We froze. Much to my great good fortune, Marge is a lousy hunter, she was busy sniffing for worms the whole time, completely oblivious to the fox. And so once I concluded that the fox was not actually running towards, but more likely, running oblivious to us, I was able to enjoy the moment. The fox was beautiful. It was one of those moments where I wish I had remembered my camera...but at the same time he was moving too fast to get any kind of picture of him. You never really think of foxes as being elegant and graceful - but they are. I watched him run across the whole pasture and out the other side. Twas gorgeous.

My second wildlife encounter was less fun. I was building a fire in my woodstove to warm the house before settling in to a long day of work. I grabbed a piece of wood from the tub - and instantly dropped it. A spider. At least 3 inches across. And of the variety that nightmares are made out of ( there any other kind??). I freaked out.

Then collected my thoughts, decided to look again. Maybe it was dead. I poked the tub with my foot. EEK.
No. not dead. very alive. I freaked out again.

Those of you who know me that I don't often "freak out". I get frightened, but freaking out is not typically in my nature. This time, however, i must confess. I freaked out - ran to the opposite end of my house (which, to my credit, is not huge - I did not run a very long ways). While contemplating what to do, and envisioning the spider slowly creeping towards me (which it actually wasn't) and seriously freaking out about the fact that the spider was between me and the only door to safety (i.e. the outdoors) there is in my house, and trying to tell my self that a spider in your house is NOT a legit reason to call your landlord for assistance, I became increasingly panicked, and was on the verge of tears (no lie. I have no idea the last time I freaked out this bad...I think it must have been in Milan 2.5 years ago.....).

But suddenly, I determined to gather my courage (whatever small courage I could find), and take care of the problem myself. I grabbed the dogs leash (without the dog - she was asleep. she is soooo helpful) and crept back to the spider infested bucket. Very gently, so as not to disturb the spider, who was not moving, but looked ready to pounce, I threaded the leash through the tub's handle. With the leash looped through the handle - I got as far away as I could, backing towards the door. I flew open the door - quickly dragged the tub, spider and all outside the house, let go of the leash so that it retracted safely away from the spider, freeing the tub, and ran back inside - closing the door with a slam! Success!

Only one problem - all my firewood was now outside. And I was not going to go near it. It was a cold, cold day at my house.
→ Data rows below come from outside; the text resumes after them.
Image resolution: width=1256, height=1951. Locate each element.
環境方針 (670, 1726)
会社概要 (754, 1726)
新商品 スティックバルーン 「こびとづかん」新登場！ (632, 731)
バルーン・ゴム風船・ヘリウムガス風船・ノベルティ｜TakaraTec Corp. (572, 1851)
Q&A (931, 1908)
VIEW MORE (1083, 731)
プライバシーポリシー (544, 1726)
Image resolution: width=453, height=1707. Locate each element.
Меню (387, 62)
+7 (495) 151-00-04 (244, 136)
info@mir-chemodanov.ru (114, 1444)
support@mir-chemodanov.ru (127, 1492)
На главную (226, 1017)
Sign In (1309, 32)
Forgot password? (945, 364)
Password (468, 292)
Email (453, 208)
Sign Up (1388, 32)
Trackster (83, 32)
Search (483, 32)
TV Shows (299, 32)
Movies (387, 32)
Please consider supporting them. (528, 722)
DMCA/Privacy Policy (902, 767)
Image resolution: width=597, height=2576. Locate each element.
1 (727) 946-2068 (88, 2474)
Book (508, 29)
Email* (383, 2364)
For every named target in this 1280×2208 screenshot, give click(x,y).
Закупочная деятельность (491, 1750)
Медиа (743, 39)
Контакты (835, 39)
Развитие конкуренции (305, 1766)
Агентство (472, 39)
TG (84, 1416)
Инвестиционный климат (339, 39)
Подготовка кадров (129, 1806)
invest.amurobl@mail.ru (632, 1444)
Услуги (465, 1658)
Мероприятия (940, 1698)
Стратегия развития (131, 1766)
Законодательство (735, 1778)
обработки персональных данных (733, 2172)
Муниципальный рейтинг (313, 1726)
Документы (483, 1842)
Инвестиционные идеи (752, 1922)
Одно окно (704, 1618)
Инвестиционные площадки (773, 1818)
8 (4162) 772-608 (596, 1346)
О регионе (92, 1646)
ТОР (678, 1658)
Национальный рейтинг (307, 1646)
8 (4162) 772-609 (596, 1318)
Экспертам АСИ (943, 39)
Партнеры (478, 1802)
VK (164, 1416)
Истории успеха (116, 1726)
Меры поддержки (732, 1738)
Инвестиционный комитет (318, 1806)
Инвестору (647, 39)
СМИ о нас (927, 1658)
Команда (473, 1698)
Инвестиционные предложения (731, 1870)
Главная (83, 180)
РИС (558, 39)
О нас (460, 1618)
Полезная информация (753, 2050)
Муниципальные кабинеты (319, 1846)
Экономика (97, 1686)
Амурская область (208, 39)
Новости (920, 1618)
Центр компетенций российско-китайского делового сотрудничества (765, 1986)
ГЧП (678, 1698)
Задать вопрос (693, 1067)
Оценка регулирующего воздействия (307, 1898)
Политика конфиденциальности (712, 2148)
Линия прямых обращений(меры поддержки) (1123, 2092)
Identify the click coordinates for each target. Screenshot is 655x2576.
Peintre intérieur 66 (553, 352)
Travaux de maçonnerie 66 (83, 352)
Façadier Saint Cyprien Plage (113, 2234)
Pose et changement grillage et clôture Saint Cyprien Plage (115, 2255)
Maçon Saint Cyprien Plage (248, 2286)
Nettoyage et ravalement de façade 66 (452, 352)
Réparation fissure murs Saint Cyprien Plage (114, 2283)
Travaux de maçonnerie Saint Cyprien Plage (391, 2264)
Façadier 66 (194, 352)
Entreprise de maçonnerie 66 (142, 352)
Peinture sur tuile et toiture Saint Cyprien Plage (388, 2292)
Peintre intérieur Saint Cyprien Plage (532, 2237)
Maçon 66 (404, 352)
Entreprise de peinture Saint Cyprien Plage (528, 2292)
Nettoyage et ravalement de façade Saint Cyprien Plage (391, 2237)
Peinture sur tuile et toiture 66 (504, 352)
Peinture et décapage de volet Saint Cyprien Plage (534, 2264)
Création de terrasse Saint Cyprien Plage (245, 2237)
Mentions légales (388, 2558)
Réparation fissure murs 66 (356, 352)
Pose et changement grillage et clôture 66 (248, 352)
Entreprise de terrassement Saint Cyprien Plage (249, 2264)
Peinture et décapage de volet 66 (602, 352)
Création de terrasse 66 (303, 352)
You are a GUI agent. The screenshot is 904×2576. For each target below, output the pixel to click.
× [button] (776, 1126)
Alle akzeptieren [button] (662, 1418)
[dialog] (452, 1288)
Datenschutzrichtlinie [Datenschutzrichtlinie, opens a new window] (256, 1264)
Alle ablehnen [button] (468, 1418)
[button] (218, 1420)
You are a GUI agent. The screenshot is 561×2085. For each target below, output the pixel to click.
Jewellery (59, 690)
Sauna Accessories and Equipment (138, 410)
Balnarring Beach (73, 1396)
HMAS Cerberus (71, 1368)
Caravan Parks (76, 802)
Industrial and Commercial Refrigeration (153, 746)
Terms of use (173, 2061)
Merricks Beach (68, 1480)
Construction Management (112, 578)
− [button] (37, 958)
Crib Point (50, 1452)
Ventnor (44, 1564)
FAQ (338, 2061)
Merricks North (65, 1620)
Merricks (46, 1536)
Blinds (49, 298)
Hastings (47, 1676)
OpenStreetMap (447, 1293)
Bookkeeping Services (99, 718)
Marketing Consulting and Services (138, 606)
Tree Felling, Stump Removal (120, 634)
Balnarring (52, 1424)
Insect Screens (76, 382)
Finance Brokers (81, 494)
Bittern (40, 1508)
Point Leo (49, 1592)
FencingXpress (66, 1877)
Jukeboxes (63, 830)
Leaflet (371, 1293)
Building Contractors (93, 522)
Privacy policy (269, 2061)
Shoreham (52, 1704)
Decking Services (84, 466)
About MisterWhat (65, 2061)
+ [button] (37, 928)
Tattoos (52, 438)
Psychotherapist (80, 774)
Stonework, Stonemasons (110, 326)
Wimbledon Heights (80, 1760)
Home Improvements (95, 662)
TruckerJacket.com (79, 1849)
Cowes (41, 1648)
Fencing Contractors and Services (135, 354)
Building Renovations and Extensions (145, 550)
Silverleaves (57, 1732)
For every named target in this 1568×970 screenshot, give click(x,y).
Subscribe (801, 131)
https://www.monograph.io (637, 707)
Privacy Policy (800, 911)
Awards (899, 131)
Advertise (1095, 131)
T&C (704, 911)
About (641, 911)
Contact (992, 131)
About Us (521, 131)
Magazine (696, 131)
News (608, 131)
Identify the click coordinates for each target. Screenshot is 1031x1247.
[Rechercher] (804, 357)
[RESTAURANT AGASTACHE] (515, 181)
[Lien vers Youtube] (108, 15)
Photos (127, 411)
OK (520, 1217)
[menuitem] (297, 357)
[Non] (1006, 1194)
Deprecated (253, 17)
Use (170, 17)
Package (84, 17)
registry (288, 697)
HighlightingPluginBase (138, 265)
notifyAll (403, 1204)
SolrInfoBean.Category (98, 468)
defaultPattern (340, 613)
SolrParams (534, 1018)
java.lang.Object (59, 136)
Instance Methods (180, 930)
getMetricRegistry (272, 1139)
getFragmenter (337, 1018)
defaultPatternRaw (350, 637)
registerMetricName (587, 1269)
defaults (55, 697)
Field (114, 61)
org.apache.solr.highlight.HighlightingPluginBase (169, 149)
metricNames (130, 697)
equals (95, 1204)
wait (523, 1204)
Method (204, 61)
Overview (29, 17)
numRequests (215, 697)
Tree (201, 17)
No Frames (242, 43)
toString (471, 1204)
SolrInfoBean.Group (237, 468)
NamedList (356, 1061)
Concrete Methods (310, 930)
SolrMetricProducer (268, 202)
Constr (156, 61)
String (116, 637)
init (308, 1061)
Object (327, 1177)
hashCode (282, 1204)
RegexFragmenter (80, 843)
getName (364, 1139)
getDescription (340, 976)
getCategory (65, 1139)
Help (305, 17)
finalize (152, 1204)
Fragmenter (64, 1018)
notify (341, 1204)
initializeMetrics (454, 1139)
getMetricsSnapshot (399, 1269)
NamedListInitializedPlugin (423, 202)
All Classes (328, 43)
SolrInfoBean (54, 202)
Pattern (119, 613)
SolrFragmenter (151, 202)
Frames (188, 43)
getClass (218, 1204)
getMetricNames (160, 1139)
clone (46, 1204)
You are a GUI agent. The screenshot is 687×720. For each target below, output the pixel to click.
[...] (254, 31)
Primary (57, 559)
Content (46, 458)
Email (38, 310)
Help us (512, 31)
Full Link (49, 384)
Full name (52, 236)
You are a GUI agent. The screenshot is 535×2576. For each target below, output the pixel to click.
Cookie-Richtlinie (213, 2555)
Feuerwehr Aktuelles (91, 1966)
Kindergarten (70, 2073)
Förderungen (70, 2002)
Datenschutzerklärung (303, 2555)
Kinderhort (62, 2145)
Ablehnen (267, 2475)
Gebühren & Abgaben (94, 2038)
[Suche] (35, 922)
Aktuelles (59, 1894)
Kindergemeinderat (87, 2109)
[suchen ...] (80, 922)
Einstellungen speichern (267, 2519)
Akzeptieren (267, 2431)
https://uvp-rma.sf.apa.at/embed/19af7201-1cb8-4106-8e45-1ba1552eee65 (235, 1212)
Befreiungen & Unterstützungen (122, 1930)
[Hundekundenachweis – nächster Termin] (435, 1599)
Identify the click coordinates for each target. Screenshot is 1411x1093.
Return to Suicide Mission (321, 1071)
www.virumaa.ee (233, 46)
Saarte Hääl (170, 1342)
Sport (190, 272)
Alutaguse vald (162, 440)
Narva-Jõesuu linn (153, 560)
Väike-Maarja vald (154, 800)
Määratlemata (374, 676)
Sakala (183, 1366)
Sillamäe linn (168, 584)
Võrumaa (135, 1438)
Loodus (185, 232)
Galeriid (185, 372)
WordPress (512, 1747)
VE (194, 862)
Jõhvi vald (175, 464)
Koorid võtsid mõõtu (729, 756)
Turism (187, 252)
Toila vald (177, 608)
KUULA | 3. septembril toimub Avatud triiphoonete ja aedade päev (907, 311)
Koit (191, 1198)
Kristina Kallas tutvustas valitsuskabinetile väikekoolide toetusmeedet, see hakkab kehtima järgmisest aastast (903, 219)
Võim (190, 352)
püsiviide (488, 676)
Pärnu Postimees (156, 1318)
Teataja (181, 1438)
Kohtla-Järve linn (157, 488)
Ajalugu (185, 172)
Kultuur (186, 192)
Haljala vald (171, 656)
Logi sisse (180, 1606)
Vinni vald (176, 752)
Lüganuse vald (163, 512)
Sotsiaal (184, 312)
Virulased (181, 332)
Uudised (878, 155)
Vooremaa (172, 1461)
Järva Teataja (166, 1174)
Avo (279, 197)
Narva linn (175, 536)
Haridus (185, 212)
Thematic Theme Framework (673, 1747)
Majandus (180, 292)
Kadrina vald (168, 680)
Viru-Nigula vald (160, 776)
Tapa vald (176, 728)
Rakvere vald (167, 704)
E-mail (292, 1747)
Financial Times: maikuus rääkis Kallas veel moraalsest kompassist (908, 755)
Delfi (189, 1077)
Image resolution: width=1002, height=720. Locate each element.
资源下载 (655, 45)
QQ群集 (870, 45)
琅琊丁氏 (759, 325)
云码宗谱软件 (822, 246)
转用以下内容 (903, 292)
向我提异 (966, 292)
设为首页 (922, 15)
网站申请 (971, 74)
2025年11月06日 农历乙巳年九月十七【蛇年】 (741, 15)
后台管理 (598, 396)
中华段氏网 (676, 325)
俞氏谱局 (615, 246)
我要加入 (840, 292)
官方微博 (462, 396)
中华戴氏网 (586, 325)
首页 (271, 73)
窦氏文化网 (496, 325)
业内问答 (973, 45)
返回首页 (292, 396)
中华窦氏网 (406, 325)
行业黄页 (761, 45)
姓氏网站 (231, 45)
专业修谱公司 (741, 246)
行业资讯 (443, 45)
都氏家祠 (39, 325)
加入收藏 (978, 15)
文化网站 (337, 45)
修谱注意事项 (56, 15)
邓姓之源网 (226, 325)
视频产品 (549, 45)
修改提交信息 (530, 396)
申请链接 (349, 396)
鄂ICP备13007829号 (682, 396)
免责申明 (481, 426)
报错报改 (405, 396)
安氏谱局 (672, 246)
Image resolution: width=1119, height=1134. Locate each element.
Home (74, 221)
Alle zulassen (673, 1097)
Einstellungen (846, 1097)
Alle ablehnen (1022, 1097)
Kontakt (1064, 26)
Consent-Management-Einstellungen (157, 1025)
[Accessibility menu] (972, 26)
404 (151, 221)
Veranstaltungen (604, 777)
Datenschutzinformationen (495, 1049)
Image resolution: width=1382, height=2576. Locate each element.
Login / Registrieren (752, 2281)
The final wildlife encounter was much more pleasant. The aforementioned hunters are goose hunters typically. Which makes sense, cause on any given day there are a lot of geese on the farm. Today, however, as the sun was setting (at a ridiculously early 4:30) I took the dog outside to stretch a bit - and there in the field were more Canada Geese than I have ever seen in one place in all my life. There must have been 200+ of them. Just sitting in the field.

Marge startled them (what a great time for her to start hunting!) and they all took off. What an amazing sight. Again, no camera. And no time for it anyway. But, the sky was orange, the pasture green, and geese amazing. Trust me. It was cool.